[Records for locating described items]
(begin)
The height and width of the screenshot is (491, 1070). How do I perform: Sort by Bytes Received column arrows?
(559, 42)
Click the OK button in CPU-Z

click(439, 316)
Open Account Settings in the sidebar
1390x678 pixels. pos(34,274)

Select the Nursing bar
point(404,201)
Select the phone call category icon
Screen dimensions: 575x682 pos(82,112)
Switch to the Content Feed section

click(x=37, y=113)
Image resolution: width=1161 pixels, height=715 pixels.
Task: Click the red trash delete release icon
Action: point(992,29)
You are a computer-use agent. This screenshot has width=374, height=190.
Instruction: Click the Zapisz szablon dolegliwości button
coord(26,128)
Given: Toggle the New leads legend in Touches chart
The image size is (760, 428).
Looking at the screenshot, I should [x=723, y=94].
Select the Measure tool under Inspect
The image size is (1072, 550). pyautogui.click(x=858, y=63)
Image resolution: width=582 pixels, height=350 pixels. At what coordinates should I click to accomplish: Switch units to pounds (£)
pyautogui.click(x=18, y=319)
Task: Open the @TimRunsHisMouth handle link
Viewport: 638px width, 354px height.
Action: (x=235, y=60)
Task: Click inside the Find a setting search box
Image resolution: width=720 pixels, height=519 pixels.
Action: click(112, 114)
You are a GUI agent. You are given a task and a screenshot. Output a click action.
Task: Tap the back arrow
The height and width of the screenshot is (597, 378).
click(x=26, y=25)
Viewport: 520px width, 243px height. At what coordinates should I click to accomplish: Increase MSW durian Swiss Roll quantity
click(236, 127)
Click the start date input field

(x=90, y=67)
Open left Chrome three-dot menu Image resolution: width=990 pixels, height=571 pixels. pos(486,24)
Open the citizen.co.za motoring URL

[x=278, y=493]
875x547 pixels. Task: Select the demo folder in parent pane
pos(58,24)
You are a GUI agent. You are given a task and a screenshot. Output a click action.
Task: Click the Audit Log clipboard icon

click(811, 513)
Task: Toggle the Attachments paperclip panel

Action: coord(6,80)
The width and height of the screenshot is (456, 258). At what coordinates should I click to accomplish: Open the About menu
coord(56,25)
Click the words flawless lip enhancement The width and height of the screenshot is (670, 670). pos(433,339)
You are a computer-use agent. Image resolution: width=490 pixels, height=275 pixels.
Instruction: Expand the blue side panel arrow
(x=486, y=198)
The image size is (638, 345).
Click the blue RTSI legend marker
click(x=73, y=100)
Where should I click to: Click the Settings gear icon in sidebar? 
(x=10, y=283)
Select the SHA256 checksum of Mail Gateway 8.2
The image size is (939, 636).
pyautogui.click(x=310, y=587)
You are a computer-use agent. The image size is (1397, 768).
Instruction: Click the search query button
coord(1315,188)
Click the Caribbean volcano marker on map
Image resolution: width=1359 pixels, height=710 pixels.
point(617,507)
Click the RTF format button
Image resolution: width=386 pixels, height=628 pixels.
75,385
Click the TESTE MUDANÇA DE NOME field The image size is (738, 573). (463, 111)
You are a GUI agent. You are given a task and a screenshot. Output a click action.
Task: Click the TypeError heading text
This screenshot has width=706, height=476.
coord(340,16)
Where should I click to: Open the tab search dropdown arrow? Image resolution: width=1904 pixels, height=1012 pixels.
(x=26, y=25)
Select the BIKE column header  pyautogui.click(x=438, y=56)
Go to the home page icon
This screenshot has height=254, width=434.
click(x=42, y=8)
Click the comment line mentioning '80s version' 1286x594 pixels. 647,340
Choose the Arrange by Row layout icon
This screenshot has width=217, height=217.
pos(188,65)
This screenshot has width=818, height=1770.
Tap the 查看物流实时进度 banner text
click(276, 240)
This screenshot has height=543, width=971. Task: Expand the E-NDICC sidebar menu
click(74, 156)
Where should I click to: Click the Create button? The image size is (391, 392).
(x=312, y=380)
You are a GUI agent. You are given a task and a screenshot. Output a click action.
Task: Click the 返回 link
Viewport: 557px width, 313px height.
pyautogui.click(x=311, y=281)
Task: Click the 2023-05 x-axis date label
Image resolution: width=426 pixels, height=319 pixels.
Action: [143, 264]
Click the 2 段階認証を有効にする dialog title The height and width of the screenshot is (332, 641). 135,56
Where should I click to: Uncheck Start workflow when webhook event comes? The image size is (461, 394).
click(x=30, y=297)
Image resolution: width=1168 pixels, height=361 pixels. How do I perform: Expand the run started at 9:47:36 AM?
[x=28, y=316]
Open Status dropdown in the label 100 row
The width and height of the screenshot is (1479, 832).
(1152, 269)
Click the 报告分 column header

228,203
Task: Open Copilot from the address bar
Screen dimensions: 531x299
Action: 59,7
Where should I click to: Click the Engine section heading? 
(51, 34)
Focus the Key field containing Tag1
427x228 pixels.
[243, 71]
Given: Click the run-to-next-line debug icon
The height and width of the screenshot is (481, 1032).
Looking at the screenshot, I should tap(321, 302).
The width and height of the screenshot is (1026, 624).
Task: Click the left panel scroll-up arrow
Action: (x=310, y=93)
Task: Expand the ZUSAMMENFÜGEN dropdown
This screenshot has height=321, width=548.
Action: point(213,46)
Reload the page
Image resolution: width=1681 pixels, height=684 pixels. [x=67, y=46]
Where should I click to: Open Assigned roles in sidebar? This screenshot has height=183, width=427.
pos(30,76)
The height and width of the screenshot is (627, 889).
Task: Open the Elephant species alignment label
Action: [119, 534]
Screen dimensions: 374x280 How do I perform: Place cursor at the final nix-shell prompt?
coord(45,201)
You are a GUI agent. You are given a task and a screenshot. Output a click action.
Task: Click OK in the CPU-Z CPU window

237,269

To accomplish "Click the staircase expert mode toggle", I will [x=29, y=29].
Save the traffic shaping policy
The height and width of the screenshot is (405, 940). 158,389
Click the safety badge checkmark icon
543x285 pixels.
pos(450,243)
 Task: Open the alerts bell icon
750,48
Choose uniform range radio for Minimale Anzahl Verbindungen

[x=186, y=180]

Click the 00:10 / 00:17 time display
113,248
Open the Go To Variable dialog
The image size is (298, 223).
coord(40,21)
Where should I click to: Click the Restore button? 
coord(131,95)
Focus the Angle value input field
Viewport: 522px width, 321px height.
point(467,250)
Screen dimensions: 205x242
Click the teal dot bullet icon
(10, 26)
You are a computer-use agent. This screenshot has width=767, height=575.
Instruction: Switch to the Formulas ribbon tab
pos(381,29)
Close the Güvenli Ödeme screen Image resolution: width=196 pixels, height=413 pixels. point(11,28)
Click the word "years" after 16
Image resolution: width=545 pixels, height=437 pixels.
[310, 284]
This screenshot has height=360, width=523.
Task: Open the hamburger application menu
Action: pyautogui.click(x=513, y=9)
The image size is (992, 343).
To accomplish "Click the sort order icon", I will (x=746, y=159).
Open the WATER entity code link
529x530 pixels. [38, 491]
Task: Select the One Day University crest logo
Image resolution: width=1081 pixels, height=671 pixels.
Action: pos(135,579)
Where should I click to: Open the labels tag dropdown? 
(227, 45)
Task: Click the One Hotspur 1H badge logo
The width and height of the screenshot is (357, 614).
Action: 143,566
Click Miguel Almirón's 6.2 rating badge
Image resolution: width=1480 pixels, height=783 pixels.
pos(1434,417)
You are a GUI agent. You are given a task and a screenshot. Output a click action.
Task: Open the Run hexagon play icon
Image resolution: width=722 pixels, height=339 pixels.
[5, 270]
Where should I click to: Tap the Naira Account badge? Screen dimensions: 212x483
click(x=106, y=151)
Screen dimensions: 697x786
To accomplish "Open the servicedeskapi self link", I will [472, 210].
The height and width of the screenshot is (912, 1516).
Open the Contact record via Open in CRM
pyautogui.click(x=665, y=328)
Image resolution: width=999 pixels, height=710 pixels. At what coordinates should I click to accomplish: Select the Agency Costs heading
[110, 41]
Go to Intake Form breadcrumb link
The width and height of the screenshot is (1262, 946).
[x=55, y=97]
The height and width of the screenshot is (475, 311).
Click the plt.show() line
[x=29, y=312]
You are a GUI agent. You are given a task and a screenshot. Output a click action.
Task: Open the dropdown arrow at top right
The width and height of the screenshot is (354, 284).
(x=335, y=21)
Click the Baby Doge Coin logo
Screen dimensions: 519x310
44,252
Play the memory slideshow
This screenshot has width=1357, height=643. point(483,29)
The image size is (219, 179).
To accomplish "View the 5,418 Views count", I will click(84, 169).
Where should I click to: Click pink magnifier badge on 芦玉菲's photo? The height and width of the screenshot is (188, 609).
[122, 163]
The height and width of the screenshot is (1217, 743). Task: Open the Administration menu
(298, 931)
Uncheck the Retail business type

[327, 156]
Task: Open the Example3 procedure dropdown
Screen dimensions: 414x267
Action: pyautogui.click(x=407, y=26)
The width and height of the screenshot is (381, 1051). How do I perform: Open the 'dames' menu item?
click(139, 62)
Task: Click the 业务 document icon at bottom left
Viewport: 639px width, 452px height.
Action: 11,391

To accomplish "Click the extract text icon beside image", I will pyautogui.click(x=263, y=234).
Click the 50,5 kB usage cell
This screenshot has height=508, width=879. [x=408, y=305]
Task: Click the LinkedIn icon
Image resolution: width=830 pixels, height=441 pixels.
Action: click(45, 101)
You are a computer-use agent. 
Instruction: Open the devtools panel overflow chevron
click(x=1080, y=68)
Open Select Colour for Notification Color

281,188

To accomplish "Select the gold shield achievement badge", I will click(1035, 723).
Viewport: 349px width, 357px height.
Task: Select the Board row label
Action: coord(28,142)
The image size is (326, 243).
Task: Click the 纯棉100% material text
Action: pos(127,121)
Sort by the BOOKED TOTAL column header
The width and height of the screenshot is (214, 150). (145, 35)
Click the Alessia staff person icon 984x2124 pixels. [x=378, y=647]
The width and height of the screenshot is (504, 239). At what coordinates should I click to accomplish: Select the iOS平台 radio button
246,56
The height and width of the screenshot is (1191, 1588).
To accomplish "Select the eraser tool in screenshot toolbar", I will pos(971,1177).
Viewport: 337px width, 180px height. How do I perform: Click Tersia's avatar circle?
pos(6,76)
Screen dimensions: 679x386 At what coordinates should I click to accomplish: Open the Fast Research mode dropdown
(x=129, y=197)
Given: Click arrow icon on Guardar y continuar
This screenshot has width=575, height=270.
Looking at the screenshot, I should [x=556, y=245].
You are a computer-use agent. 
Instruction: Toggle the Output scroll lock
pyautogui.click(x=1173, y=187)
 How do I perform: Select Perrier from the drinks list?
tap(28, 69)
(end)
Lay out the material above, from its first line through the line containing "Action: click(112, 114)", as a Markdown table with the columns Row and Line. Number each row and leave out blank lines.

Written solution –
| Row | Line |
|---|---|
| 1 | The height and width of the screenshot is (491, 1070). How do I perform: Sort by Bytes Received column arrows? |
| 2 | (559, 42) |
| 3 | Click the OK button in CPU-Z |
| 4 | click(439, 316) |
| 5 | Open Account Settings in the sidebar |
| 6 | 1390x678 pixels. pos(34,274) |
| 7 | Select the Nursing bar |
| 8 | point(404,201) |
| 9 | Select the phone call category icon |
| 10 | Screen dimensions: 575x682 pos(82,112) |
| 11 | Switch to the Content Feed section |
| 12 | click(x=37, y=113) |
| 13 | Image resolution: width=1161 pixels, height=715 pixels. |
| 14 | Task: Click the red trash delete release icon |
| 15 | Action: point(992,29) |
| 16 | You are a computer-use agent. This screenshot has width=374, height=190. |
| 17 | Instruction: Click the Zapisz szablon dolegliwości button |
| 18 | coord(26,128) |
| 19 | Given: Toggle the New leads legend in Touches chart |
| 20 | The image size is (760, 428). |
| 21 | Looking at the screenshot, I should [x=723, y=94]. |
| 22 | Select the Measure tool under Inspect |
| 23 | The image size is (1072, 550). pyautogui.click(x=858, y=63) |
| 24 | Image resolution: width=582 pixels, height=350 pixels. At what coordinates should I click to accomplish: Switch units to pounds (£) |
| 25 | pyautogui.click(x=18, y=319) |
| 26 | Task: Open the @TimRunsHisMouth handle link |
| 27 | Viewport: 638px width, 354px height. |
| 28 | Action: (x=235, y=60) |
| 29 | Task: Click inside the Find a setting search box |
| 30 | Image resolution: width=720 pixels, height=519 pixels. |
| 31 | Action: click(112, 114) |